With this configuration on 3.23, a Claude rate limit only cascades to other Anthropic models (if any). GPT-4o and Llama 3 remain available as fallbacks. This is effectively a complete workaround for the cascade issue.

For operators who use a single provider, the other option is to configure multiple API keys from the same provider. Different API keys have independent rate limits. You can set up separate provider entries using different keys, and the cascade cannot propagate across them because each key has its own rate limit bucket.

Fix Status Across Versions

VersionCascade BehaviorFix Status
3.21 and earlierFull cascade — all models affectedNo fix available
3.22Full cascade — all models affectedBug reported as #53906
3.23Per-provider isolation — cascade limited to same providerPartial fix merged
3.24 (upcoming)Per-model isolation — no cascadePR open, expected Q2 2026

If you are on 3.22 or earlier, upgrading to 3.23 with a multi-provider fallback chain effectively eliminates the cascade issue. If you are stuck on a single provider, the full fix in 3.24 is the one to wait for.

Frequently Asked Questions

What is the OpenClaw rate limit cooldown cascade?

The cooldown cascade is a bug (GitHub #53906) where hitting a rate limit on one model triggers cooldown timers on all fallback models simultaneously.
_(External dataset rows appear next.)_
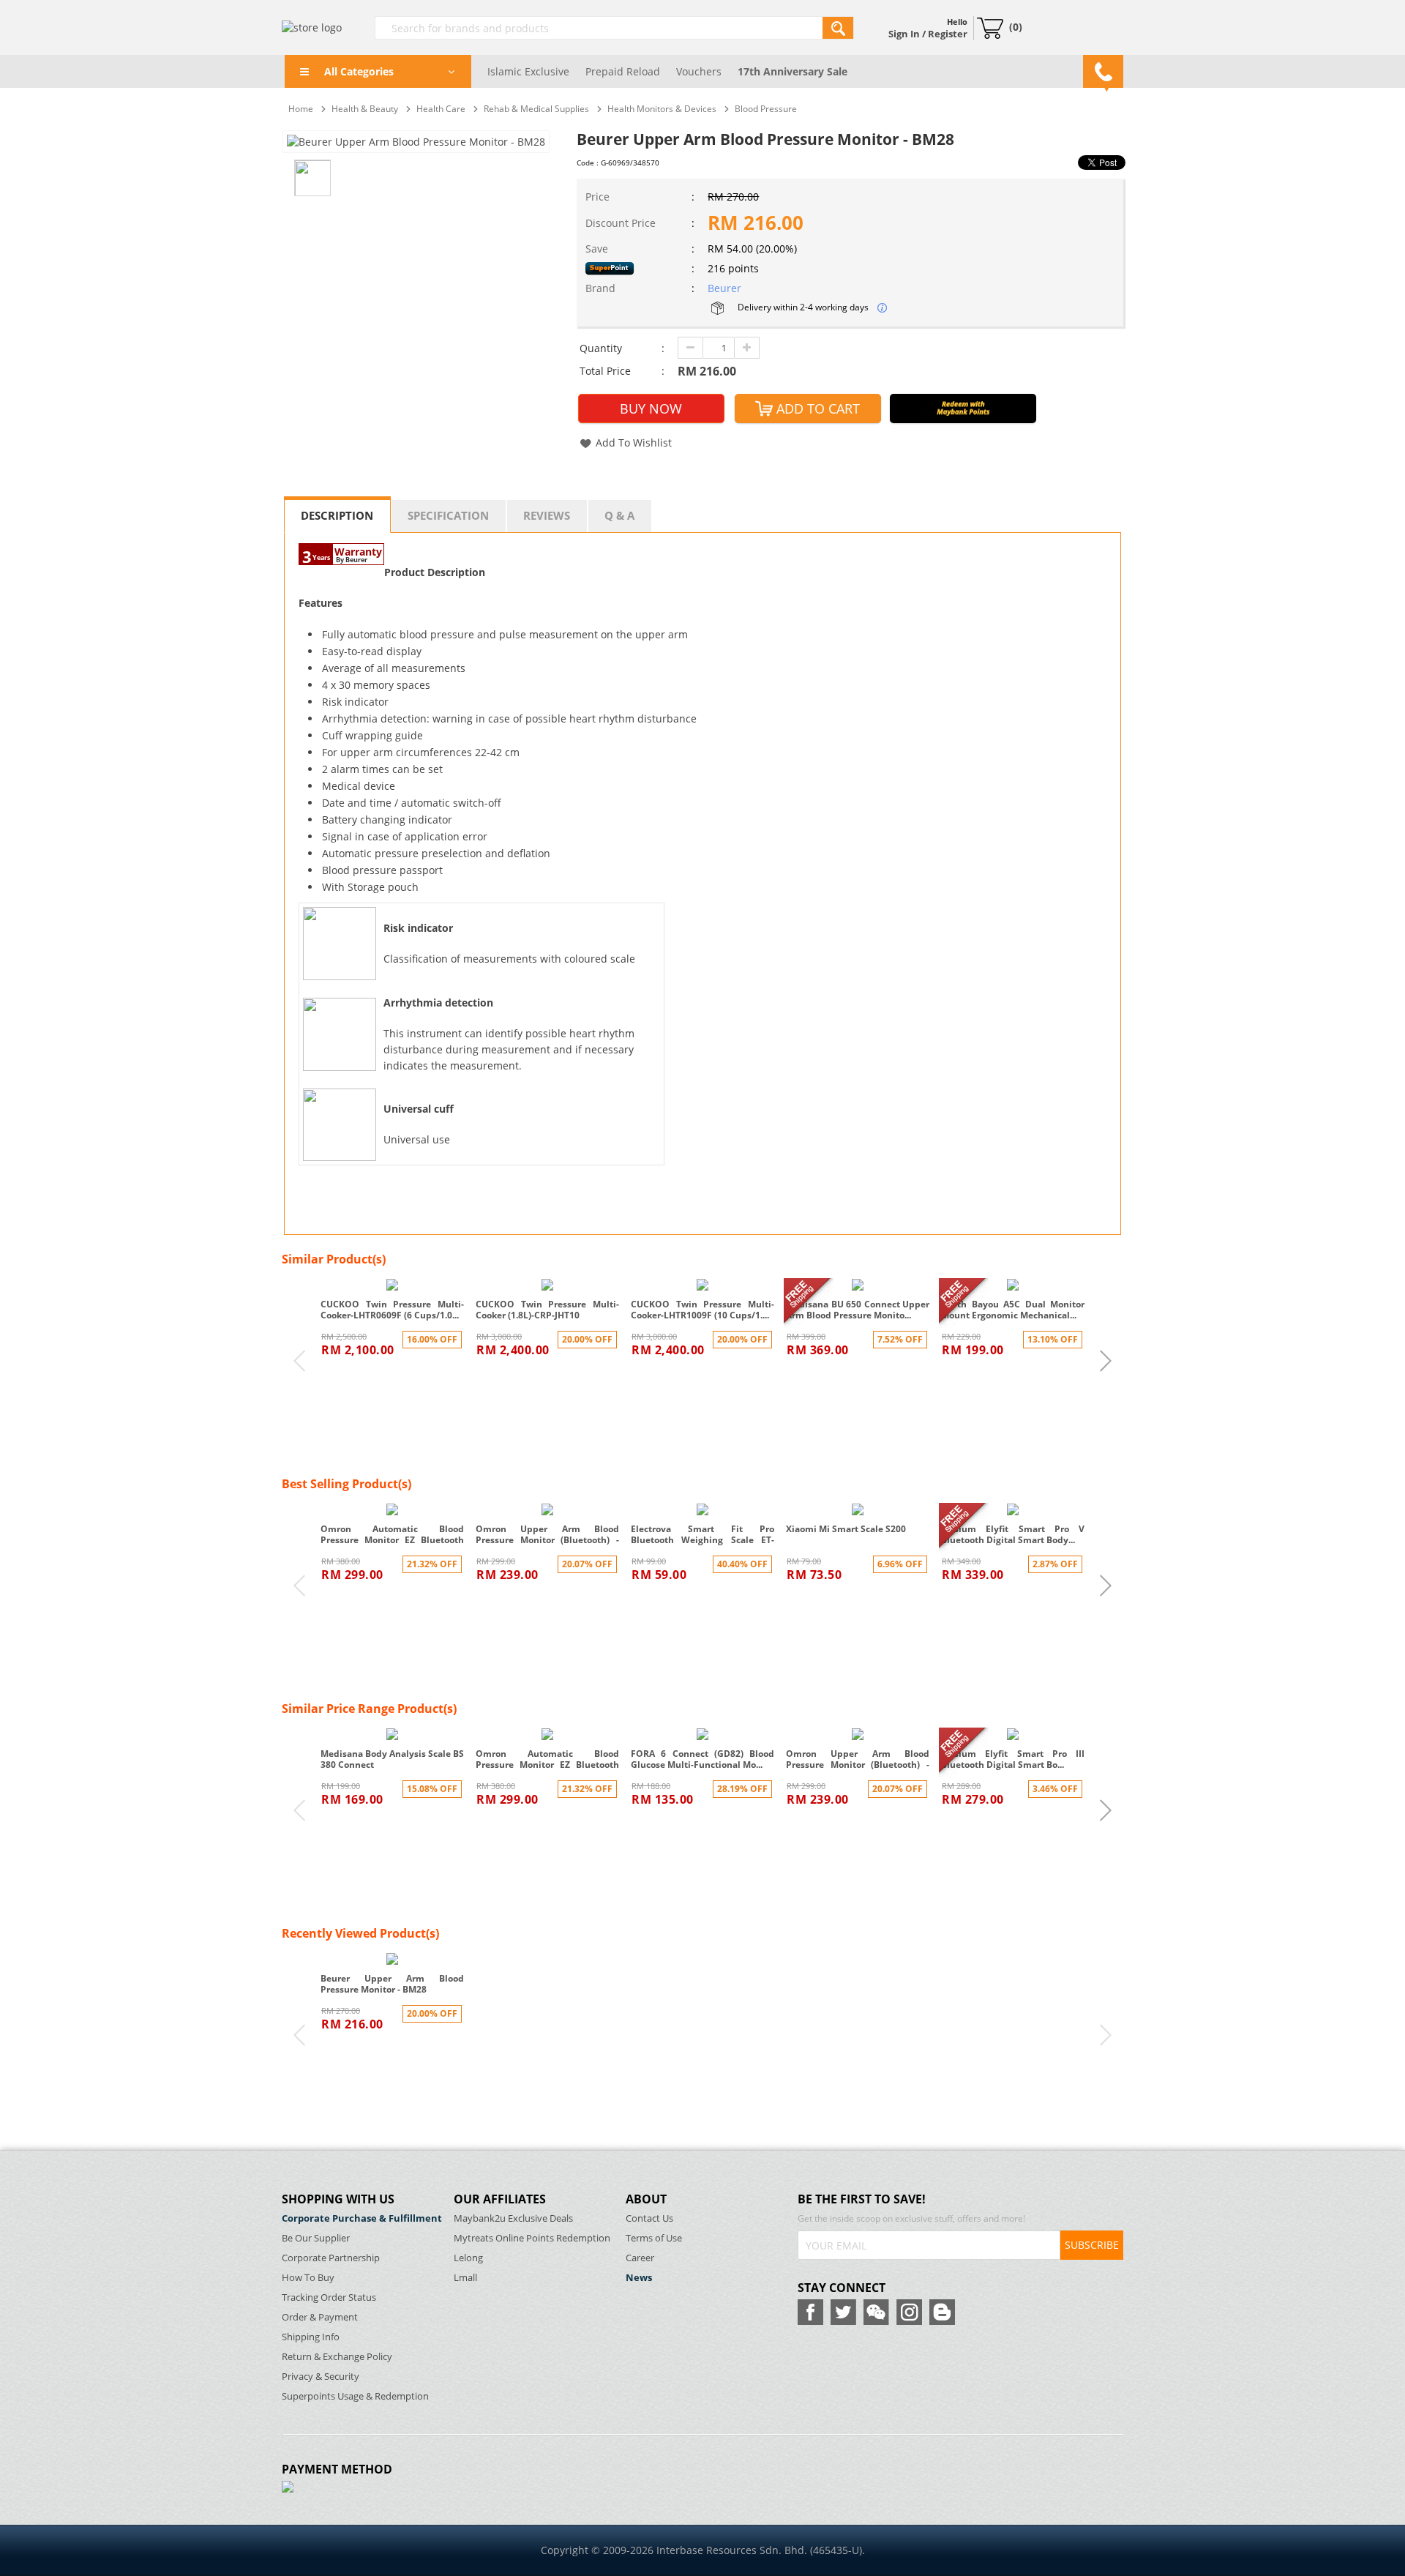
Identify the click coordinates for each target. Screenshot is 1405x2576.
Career (640, 2258)
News (639, 2277)
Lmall (465, 2277)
Instead of gracefully switching to a backup model, OpenClaw marks all models as rate-limited at once, leaving no available model to handle requests.

Why does restarting OpenClaw not fix the rate limit cascade?

The cooldown state is persisted in the session store. Restarting the OpenClaw container reloads the same cooldown timers from disk. The models remain marked as rate-limited even after a fresh restart. You need to either wait for all cooldown timers to expire or manually clear the session store.

How do I fix the OpenClaw rate limit cascade right now?

Three immediate workarounds: (1) Stop OpenClaw, delete the session cooldown data from the data directory, and restart. (2) Manually switch to a model on a different provider that was not part of the cascade. (3) Wait for the longest cooldown timer to expire (usually 5-15 minutes depending on your config).

Is the rate limit cooldown cascade fixed in OpenClaw 3.23?

Partially. OpenClaw 3.23 introduced isolated cooldown timers per provider, which prevents cross-provider cascade. However, models within the same provider can still cascade. The full fix with independent per-model cooldowns is expected in 3.24.